Alice Bowman, the mission operations manager for New Horizons, said she came into work at 3 a.m. EST Sunday to get the latest navigation update and help prepare a “knowledge update” for uplink to the spacecraft.

The update changed the timing of the sequence of images and data to be gathered during the flyby by just 2 seconds, but that’s enough to require some adjustment to ensure the cameras and sensors get the best information possible during the one-shot encounter with Ultima Thule.

“This last day has probably been the most intense for us,” Bowman said.

“Whatever it takes, we’re here for the exploration and we’re happy to spend the night if that’s what it takes,” she said.

New Horizons is right on course for its encounter with Ultima Thule, and Bowman tweeted Sunday night that the “knowledge update” was successfully received by the spacecraft after taking 6 hours and 8 minutes to traverse the distance from Earth at 186,000 miles per second, or 300,000 kilometers per second.

In fact, the latest navigation update from pictures of Ultima Thule captured by the LORRI camera on-board the spacecraft indicate New Horizons is around 18 miles (30 kilometers) off its aim point 2,200 miles (3,500 kilometers) away from the object.

Not bad for a mission that’s nearly 13 years off the launch pad.

No further commands are expected to be sent to the spacecraft before the flyby.

Purely as a consequence of astrodynamics, New Horizons will reach its closest point to Ultima Thule at 12:33 a.m. EST (0533 GMT) on Tuesday, New Year’s Day. Around four hours later, the spacecraft will pause its observations to turn its 6.9-foot (2.1-meter) antenna toward Earth to phone home.

A giant 230-foot (70-meter) dish antenna part of NASA’s Deep Space Network near Madrid will receive the signals more than six hours later at 10:29 a.m. EST (1529 GMT). But the best images — with Ultima Thule spanning hundreds of pixels across — won’t arrive on Earth until late Tuesday, and are expected to be released to the public Wednesday afternoon.

The black-and-white LORRI camera is programmed to take around 1,500 pictures during the flyby. The other instruments aboard New Horizons will take color images, measure Ultima Thule’s composition, and take infrared data.

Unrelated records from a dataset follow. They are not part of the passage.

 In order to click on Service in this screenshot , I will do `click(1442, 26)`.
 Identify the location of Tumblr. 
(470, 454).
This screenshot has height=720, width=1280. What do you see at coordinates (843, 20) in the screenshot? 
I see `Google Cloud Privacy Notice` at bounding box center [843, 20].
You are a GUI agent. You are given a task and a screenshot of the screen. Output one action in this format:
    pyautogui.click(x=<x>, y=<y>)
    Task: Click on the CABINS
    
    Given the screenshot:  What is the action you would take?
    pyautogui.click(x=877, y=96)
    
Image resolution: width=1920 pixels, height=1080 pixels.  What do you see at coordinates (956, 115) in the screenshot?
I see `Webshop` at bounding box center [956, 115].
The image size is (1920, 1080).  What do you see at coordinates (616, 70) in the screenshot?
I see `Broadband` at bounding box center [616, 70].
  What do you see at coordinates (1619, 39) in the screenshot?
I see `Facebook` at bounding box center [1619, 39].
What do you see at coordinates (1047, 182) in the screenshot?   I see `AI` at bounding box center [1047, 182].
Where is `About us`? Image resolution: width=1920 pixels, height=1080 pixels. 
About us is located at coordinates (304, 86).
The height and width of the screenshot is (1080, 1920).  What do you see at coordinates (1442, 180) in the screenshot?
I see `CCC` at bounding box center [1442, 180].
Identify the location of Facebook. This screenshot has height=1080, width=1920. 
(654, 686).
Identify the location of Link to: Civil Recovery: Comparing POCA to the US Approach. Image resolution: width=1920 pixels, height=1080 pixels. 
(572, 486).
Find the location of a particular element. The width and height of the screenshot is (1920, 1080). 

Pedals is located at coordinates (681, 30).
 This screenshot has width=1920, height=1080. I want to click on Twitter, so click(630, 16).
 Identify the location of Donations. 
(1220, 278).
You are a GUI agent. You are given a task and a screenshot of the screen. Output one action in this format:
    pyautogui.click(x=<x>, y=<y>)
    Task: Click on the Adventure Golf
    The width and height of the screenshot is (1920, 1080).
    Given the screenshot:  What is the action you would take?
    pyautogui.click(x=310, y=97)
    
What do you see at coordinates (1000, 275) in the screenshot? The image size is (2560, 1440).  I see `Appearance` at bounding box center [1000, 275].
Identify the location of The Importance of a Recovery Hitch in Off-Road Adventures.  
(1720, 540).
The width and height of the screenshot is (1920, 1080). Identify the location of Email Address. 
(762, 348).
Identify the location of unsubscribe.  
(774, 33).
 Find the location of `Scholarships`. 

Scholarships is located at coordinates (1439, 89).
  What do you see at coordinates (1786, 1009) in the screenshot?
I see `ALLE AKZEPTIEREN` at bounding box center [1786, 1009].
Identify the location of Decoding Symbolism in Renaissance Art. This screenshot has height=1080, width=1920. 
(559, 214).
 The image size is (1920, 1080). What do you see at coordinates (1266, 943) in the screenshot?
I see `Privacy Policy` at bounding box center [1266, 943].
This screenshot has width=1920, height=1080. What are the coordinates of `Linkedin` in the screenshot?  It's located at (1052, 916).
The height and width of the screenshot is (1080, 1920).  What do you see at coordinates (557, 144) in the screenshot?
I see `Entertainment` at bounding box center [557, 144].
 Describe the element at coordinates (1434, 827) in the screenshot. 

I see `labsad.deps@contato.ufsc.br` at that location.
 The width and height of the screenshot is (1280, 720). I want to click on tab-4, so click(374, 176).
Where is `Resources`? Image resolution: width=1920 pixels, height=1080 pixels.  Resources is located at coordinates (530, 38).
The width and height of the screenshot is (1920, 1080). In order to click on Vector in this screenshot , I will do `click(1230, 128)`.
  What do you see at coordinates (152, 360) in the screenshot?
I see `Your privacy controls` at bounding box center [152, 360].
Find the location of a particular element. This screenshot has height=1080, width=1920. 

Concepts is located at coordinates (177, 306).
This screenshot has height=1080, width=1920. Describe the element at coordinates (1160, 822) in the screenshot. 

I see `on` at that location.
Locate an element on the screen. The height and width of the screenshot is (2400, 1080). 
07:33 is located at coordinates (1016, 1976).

The flyby command sequence is already being executed by the spacecraft. Because of the vast distance between Earth and Ultima Thule, scientists and engineers are hands-off for the encounter.

New Horizons has instructions already loaded into its computer to handle any last-minute glitches and continue the data-gathering sequence.

“At this point, the navigation effort is effectively finished,” said Marc Buie, a member of the New Horizons team from Southwest Research Institute. “From here on out, it’s party time.”

The last thruster firing to actually tweak the trajectory of New Horizons was completed Dec. 18, and there are no more opportunities to do a course correction as the flyby fast approaches.

Buie led the team that observed Ultima Thule during a pair of stellar occultations when the object passed between two stars and Earth in July 2017 and August 2018.

Those observations gave scientists an idea of the shape of Ultima Thule, which Buie suggested was possibly the shape of a peanut, at least according to the occultation data. Some scientists believe Ultima Thule could be a binary pair of objects, but Buie says he has ruled out that possibility, based on the most recent occultation measurements in August.

“We just have to be patient and wait for the images to come in, and we’re going see more and more pixels,” Buie said.